++++ Text provided

Spain’s gross domestic product declined 0.3 percent in the fourth quarter of last year, less than two years after emerging from the last recession. Prime Minister Mariano Rajoy will present his 2012 budget on March 30, amid growing pressure from investors and European peers to rein in the deficit, which was 8.5 percent of GDP last year.
The spending plan, his first since coming to power in December, won’t increase tax on consumption nor cut civil servants’ salaries, Rajoy said today in Seoul. The previous administration slashed wages of public workers by an average 5 percent in 2010.
Rajoy, who leads the pro-business People’s Party, hasn’t said where he will cut spending, even as he pledged today to present a budget that is “very austere.”
And just as with Britain and Greece, the same causes are exacerbating the Spanish problem, from Delusional Economics at naked capitalism:
Back in November last year I posted on my confusion over the jubilation shown by the citizens of Spain as they elected Mariano Rajoy as their new political leader. Mr Rajoy’s strategy during the election campaign was to say very little about what he was actually intending to do to address his country’s financial problems, preferring to simply let the incumbent party fall on its own sword so that he could take the reins. It became obvious soon after the election that, despite his party’s best efforts to dodge questions, the intention was simply to continue with even more austerity.

++++++++
++++ Given entries

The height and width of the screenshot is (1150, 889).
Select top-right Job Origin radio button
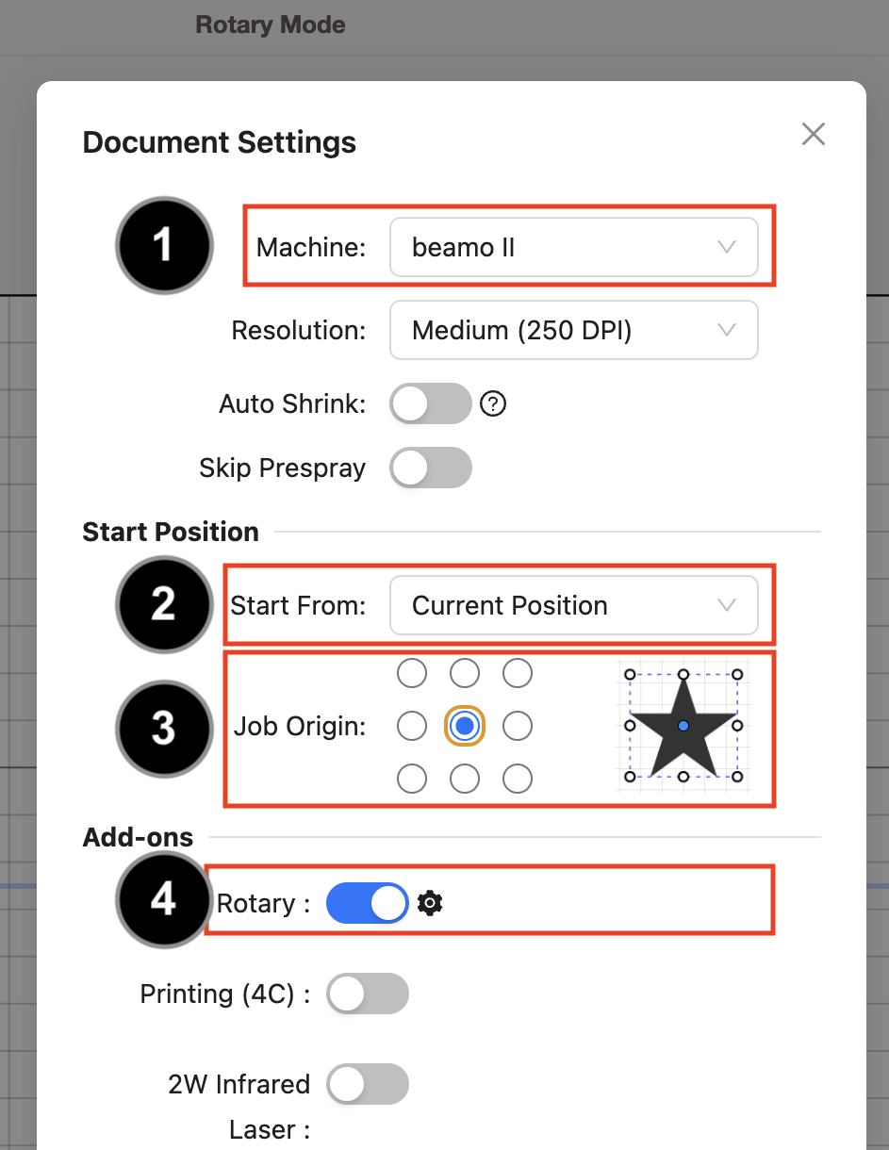(x=518, y=673)
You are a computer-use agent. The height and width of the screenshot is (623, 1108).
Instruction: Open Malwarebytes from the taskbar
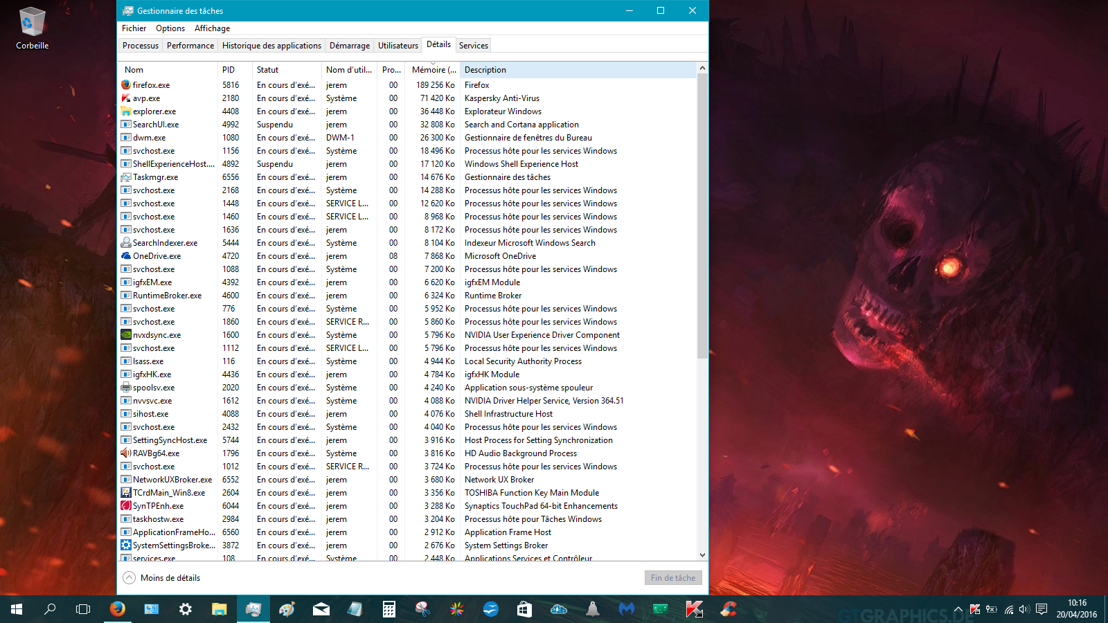[x=627, y=609]
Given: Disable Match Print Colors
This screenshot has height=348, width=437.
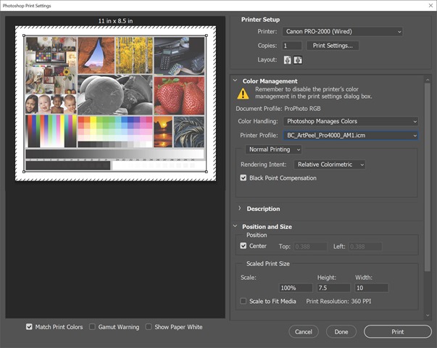Looking at the screenshot, I should tap(29, 327).
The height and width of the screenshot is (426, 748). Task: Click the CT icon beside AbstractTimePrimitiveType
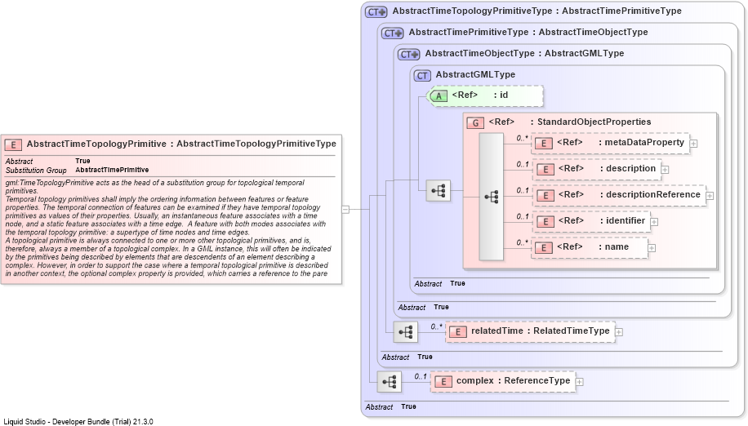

++++++++

▸ Complete the following
**a.** In the text on Spain's economy and Rajoy's budget, what was Spain's deficit last year as a share of GDP?
**b.** Carry on the text about Spain's economy and Rajoy's 2012 budget from the point where it stops.

▸ Answer set
**a.** 8.5 percent of GDP.

**b.**
Since that post I have continually warned that although Spain is obviously a different country to Greece in regards to how its problems have manifested, it still faces significant macroeconomic challenges that were not being correctly reflected in the bond market. [..]
And in the United States, conservative state governments continue with their austerity agenda that continues to be a drag on the economy:
Republicans seized control of both branches of the legislature in 11 states after the 2010 elections. It’s in these very states that public sector layoffs are disproportionately concentrated, leading to one of the biggest rounds of job losses for the public workforce since record keeping began. Governors and state legislators promised to focus on creating jobs and balancing budgets during campaign season-even newly elected Pennsylvania Governor Tom Corbett still claims that creating jobs is one of his “top priorities.” Instead, these newly Republican states are targeting public workers, causing a significant drop in employment in the public sector that has threatened the entire economy. [..]
Economists argue over how significantly public sector layoffs in a weak economy hurt the recovery, but many agree that it has a substantial impact. Paul Krugman has estimated that if the government workforce had grown at a Reagan-era rate instead of decreasing rapidly, unemployment would now be closer to 7 percent, instead of the 8.5 percent it’s been hovering around for the past five months.
Growth in public employment would have three positive effects on the economy:
1. It would increase spending in the private sector, thus improving the GDP;
2. It would increase tax revenues to not just the federal government with increased collection of payroll tax, but also increase the tax revenues of both state and local governments.
3. Increased spending by would have a positive effect on employment in the private sector with a need for workers to meet the demand for goods and services.
Don’t try to tell this to economic conservatives because there is more blood to be spilled. No matter how much they wash, the stain of recession remains in the hands of conservative governments in Europe and the US.